But the name that the Obamas chose for their company, Higher Ground Productions, is strikingly similar to the name of a North Carolina-based e-book publishing company known as Higher Ground Enterprises, which has been in existence for over a decade. A legal fight ensued, and now, a lawyer for the small business has accused the former first family of “deplorable behavior.”

Trademark trouble

The Hollywood Reporter was the first to report that the Obamas had taken “aggressive” legal action against the much smaller company after the U.S. Patent and Trademark Office sided with Higher Ground Enterprises in April and rejected the Obamas’ bid to trademark their similarly named Higher Ground Productions.

Higher Ground Enterprises has been in existence since 2008 and is run by a woman named Hanisya Massey, whose business revolves around helping unknown authors publish their own e-books. Her attorney, Larry Zerner, is now accusing the Obamas of engaging in “deplorable behavior” in their effort to essentially steal away the name of Massey’s business.

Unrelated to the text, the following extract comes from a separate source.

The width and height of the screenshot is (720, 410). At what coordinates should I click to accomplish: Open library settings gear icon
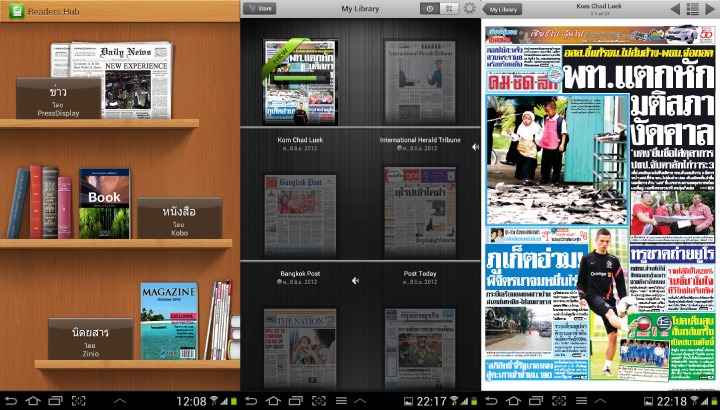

“The Obamas have known for almost a year that their Higher Ground trademark application was rejected by the USPTO because it infringed my client’s rights,” Zerner said in a statement to The Hollywood Reporter. “Instead of simply picking another name, the Obamas’ lawyers have now filed a meritless petition to cancel my client’s trademark so they can take it for themselves.”

Zerner went on: “This is really deplorable behavior. I hope that the Obamas realize that these actions are not consistent with the values they preach and that they instruct their attorneys to immediately dismiss the petition.”

Entitled elitism

The Obamas declined a request for comment from the Reporter, but parts of their petition to the trademark office reveal just how arrogant and entitled they really are; they dismissed the already existing trademarked company name as being small and meaningless in comparison to their much larger and more influential business.

“The consumers of ‘media production services’ covered by the Application are likely to be highly sophisticated,” the Obamas’ petition argued, an obvious slight at the smaller company and its own clients. “Media production services are generally offered not to individual consumers but to commercial entities and professionals in their field.”

The petition went on: “Indeed, Applicant has entered a deal with Netflix in connection with its media production services. Such customers, whether multi-billion-dollar media companies or smaller commercial entities in need of media production services, will exercise the height of care in selecting a media production company and are highly unlikely to be confused by a photographer or e-book publisher — particularly when the other party uses a distinguishable mark.”

Do as we say, not as we do

Unfortunately for the Obamas, the USPTO was unmoved by the argument and ultimately ruled that “the overriding concern is not only to prevent buyer confusion as to the source of the goods and/or services, but to protect the registrant from adverse commercial impact due to use of a similar mark by a newcomer.”

But despite that rejection, the Obamas have continued to fight against the smaller company.

This move by the Obamas reeks of hypocritical elitism. It just goes to show that all of the talk from the Obamas about equality and lifting up women was just that — talk.